Problems at the army medical center have been surfacing in the press since 2003, long before the Washington Post blew the whistle in its February series, but there is scant evidence that anybody in charge took the reports seriously – not the congressional Republican overseers, not the president who repeatedly trekked to the place for photo ops, and not the Walter Reed director who was warned, in a memo last autumn signed by a high-ranking subordinate, that unless more federal workers were hired, “base operations and patient care services are at risk of mission failure.”

And why was this subordinate, Garrison Commander Peter Garibaldi, urging that more federal workers be hired? Because, as reported by the Army Times newspaper, he was concerned about the privatizing of services at the health facility. Thanks to cost-cutting measures initiated by Pentagon chief Donald Rumsfeld, coupled with Bush’s “competitive sourcing” program, private companies were being tapped to handle facilities management, patient care, and guard duty. As a result, many skilled government workers decided to leave.
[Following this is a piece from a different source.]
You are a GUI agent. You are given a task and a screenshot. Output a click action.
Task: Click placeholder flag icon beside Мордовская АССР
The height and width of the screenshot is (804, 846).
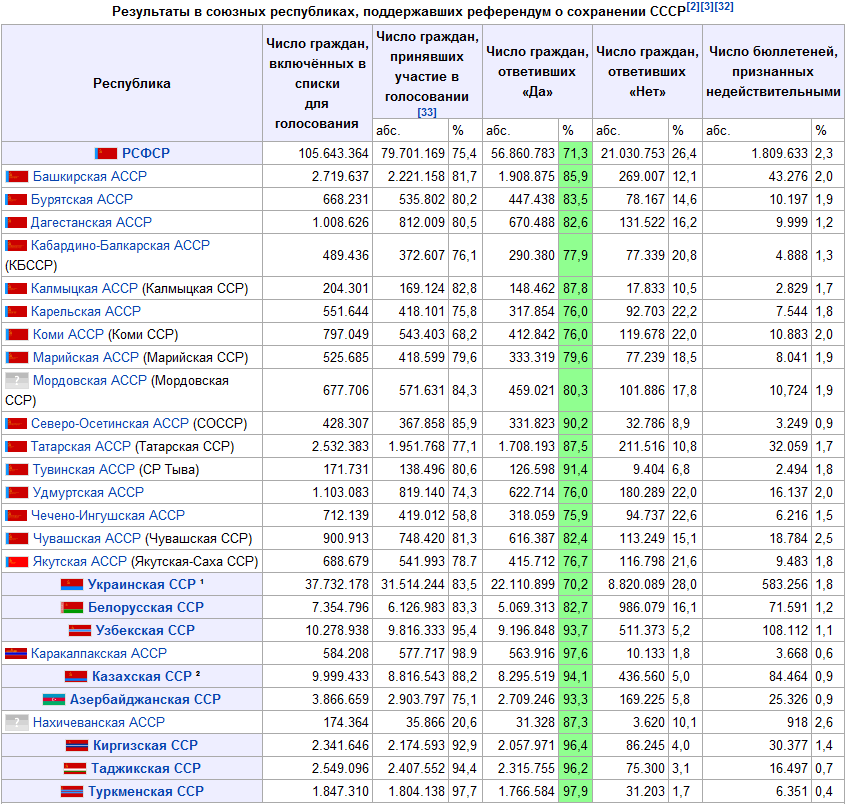(16, 381)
Yet, while all this was happening, the caseload expanded, courtesy of the wars in Afghanistan and especially Iraq. (Garibaldi’s request for more workers was ignored, by the way.)
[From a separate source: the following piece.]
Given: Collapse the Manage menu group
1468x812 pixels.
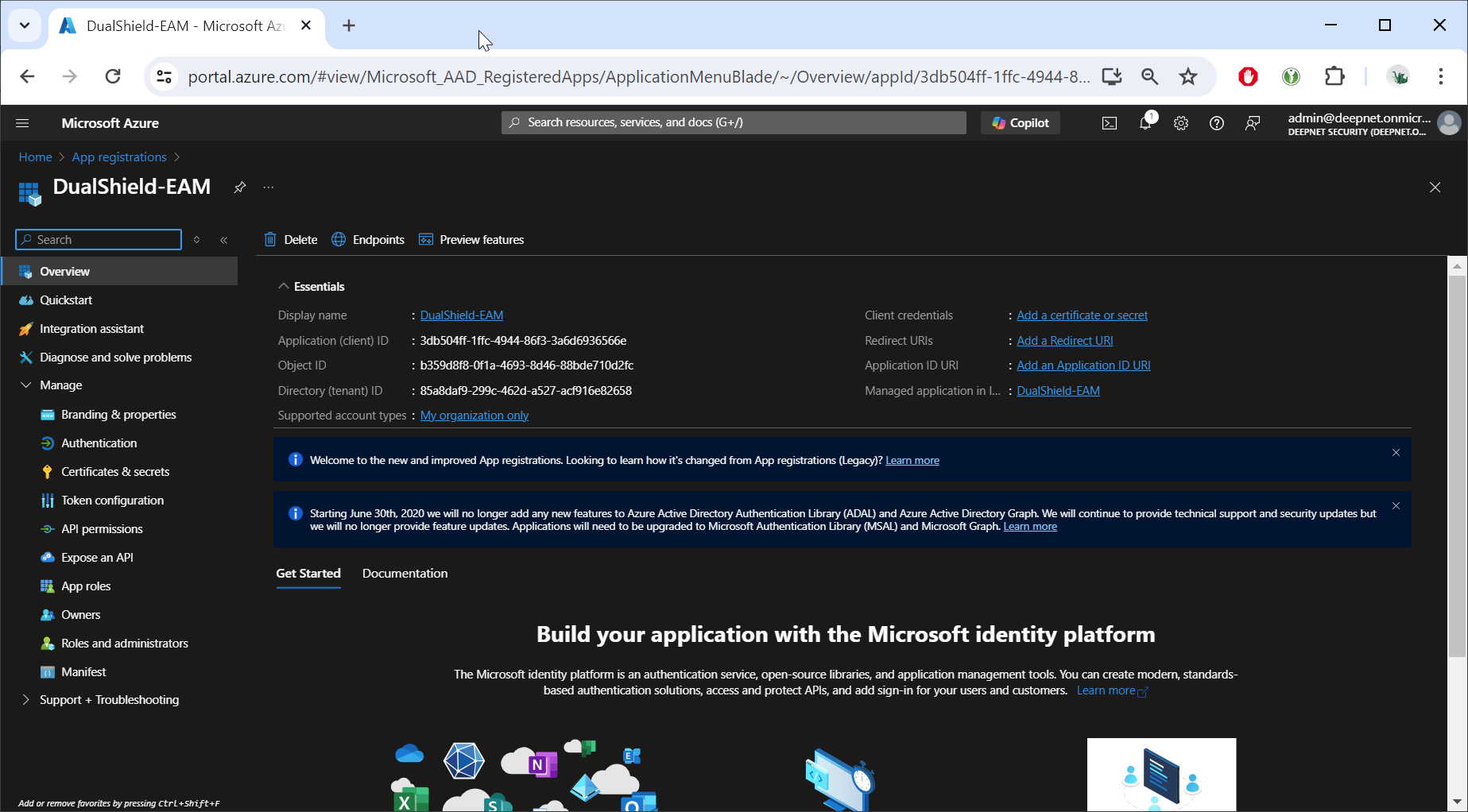Looking at the screenshot, I should 25,385.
The congressional committees, one of which was meeting today, will have to determine whether the Walter Reed scandal is a product of simply human incompetence, or a conservative ideological hostility to governance, or a combination of both. (The same debate took place after Katrina.) A verdict may be delayed until the probes are exhausted, because even some of the Republicans, notably congressman Tom Davis of Virginia, are now saying that Walter Reed is merely "the tip of the iceberg." But they know that already; back in the spring of 2005, VA chief Nicholson, the ex-Republican chairman, admitted that the VA had underestimated the number of vets who were expected to seek treatment that year...by nearly 80,000, because somehow the agency hadn't taken the growing Iraq caseload into account.

Don’t expect any guidance on the competence/ideology question from the Bush administration. Dick Cheney offered a few words yesterday, but he’s about as credible these days as Ann Coulter. Cheney said, “There will be no excuses, only action, and the federal bureaucracy will not slow that action down.” Two observations: If the press hadn’t exposed what was wrong, he would be urging no action today; and his attempt to blame “the federal bureaucracy” (which, as we know, is a code phrase for “big-government Democrats”) conveniently overlooks the privatization issue. Besides, the calendar tells me that he and Bush have been in charge of that federal bureaucracy six years in a row.
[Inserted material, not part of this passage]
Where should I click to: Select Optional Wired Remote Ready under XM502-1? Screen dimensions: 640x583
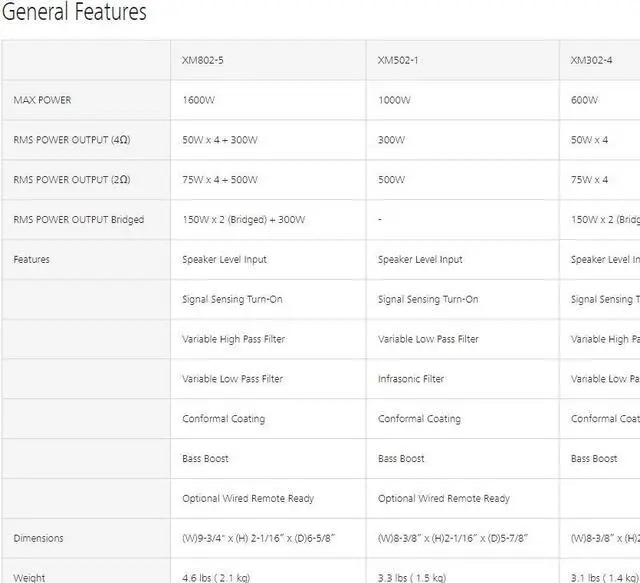coord(443,498)
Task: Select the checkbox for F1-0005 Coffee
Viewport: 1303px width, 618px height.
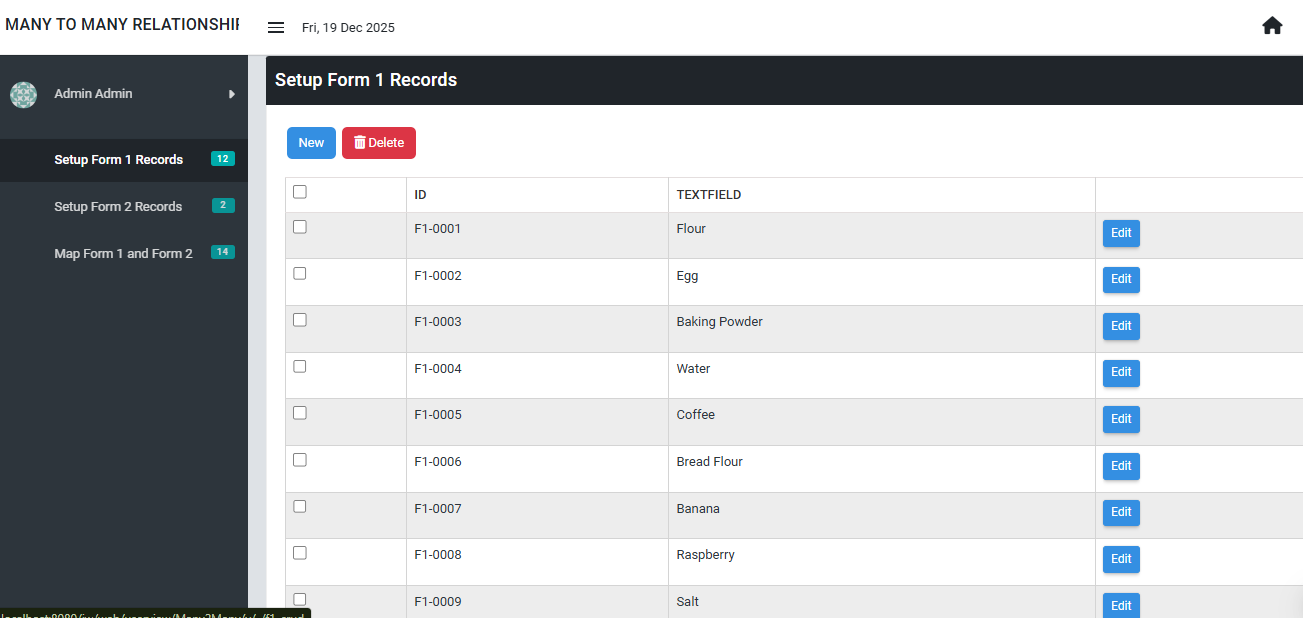Action: click(300, 413)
As for Bush - who has already mapped future budget cuts in veterans' health care - he has been largely AWOL on this scandal. Spokesman Tony Snow said the other day that when Bush saw the Post series, “that was the first he was aware of what was going on…” (I seem to recall Bush saying in the past that he doesn’t read newspapers, but never mind.) And when Snow was asked whether Bush was taking charge of the situation, he replied, “he had a very busy weekend, and he was on the road Thursday and Friday, as well. I’m not aware of any reach-out calls to ask people.”

Actually, Bush did surface today, with a speech to the reliably compliant American Legion. At one point he announced that "I have also directed the Secretary of Veterans Affairs to lead a task force composed of seven members of my Cabinet to focus and respond to immediate needs." That would be the aforementioned Jim Nicholson, the ex-GOP chairman who is dismissed by veterans groups as unresponsive and over his head; as one VFW official reportedly complains, "there is no free flow of information since he took over."

Heckuva job, Jimmy.

One might assume that the Democrats will benefit politically from this episode, that they will use their oversight role to demonstrate that they, not the Republicans, are truly the people who “support the troops.” Indeed, there are reports that the House Democrats have already huddled in private about this issue. But given the fact that these are the same House Democrats who continue to spin their wheels over Iraq (torn, as always, between their get-out-now liberal faction and their more cautious moderate faction), it’s no slam dunk that they will fully grasp this gift that the GOP has bestowed upon them.